Apple Intelligence Tops WWDC24 Kickoff Event
“Apple Intelligence,” the company’s answer to the similar solutions of Google Gemini and Microsoft Copilot, is not that original but excels in integration and privacy.
The technology, announced in a prerecorded presentation at Apple’s annual World Wide Developers Conference, uses customer‘s personal information to a large extent to perform its artificial intelligence functions and does the most of this work on devices where data is stored to ensure privacy.
Apple Vice President of Software Engineering Craig Federighi said in the presentation that there are already some really impressive chat tools out there that perform a vast array of tasks using world knowledge, but these tools know very little about a person or his or her needs. With iOS 18, iPadOS 18, and macOS Sequoia, the company is embarking on a new journey to bring customers intelligence that understands them.
He noted that Apple Intelligence can be used to understand and create language, as well as images, and take action to simplify interactions across devices and apps. It can do things like prioritize notifications and provide writing tools to rewrite, summarize, and proofread text.
Mark N. Vena, president and principal analyst at SmartTech Research in Las Vegas, added that Apple’s vision of Apple Intelligence is based on personalized experience, customizable, it has meaningful applications and a privacy component in it.
The cornerstone of Apple’s personal intelligence system is on-device processing, which allows Apple Intelligence to be aware of personal data without collecting it.
Not all processing can be performed locally, however. Some tasks may need to be performed in the cloud.

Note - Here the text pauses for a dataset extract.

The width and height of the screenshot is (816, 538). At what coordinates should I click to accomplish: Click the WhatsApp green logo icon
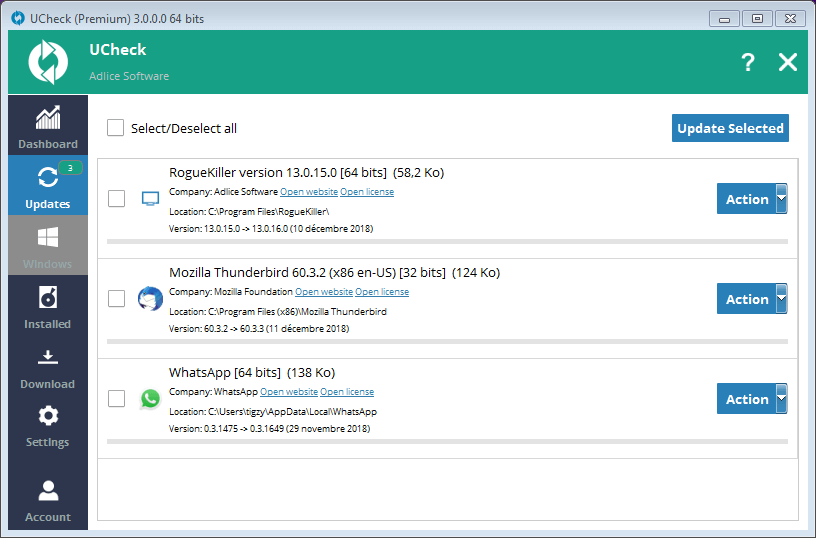coord(150,399)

For those tasks, Apple has created “Private Cloud Compute,” which allows Apple devices to connect to specialized servers running on Apple silicon for enhanced processing.

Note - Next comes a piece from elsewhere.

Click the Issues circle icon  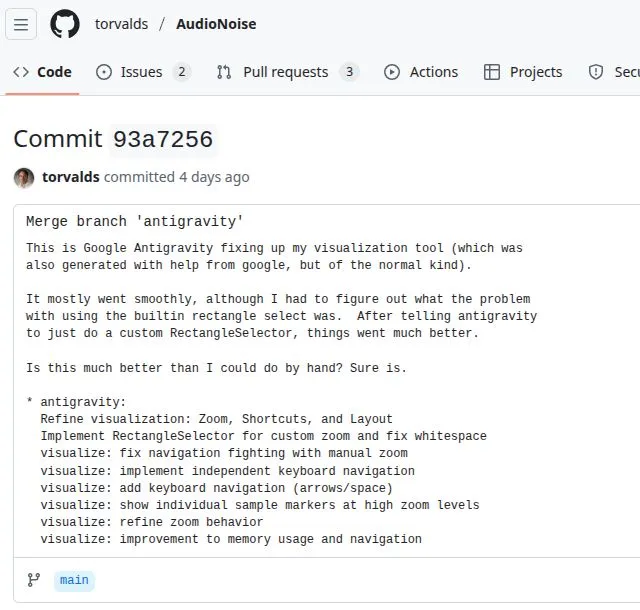click(104, 72)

These Apple silicon servers offer the privacy and security of your iPhone from the silicon on up, draw on the security properties of the Swift programming language, and run software with transparency built in.
When a user makes a request, Apple Intelligence analyzes whether it can be processed on device. If it needs greater computational capacity, it can draw on Private Cloud Compute and send only the data that’s relevant to your task to be processed on Apple silicon servers. Data is never stored or made accessible to Apple.

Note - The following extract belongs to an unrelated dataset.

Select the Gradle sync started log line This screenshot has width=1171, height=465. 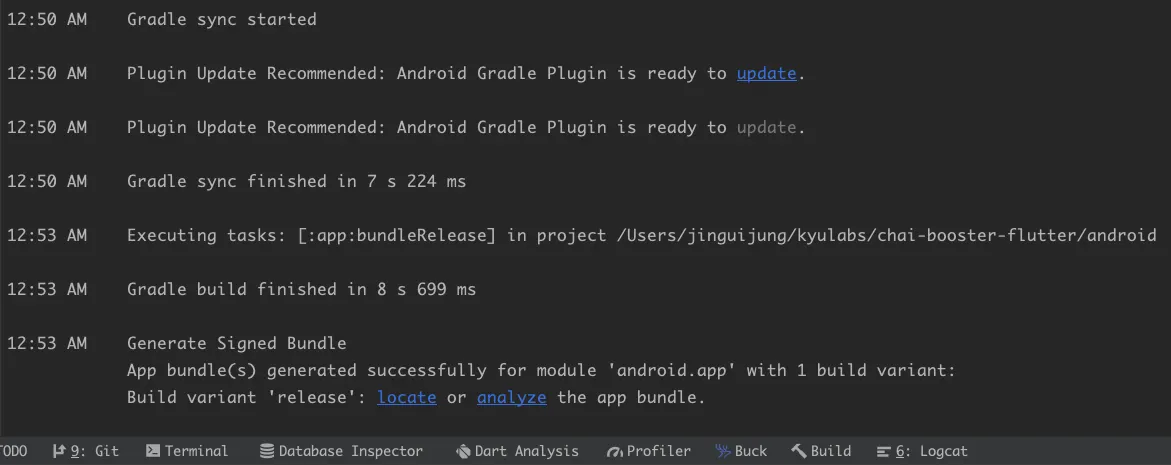tap(222, 19)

Vena was impressed with Apple’s care in building the privacy foundation for Apple Intelligence during the presentation.
However, not all AI requests go to Apple servers. OpenAI’s ChatGPT is also in the mix. Siri might determine that a query might be best answered by ChatGPT rather than personal sources. In that case, Siri would ask permission to send the query to the OpenAI chatbot.
Eric Abbruzzese, a research director at ABI Research noted that Apple has approached AI as it has approached other products. They’re never first to market. They try to be the best.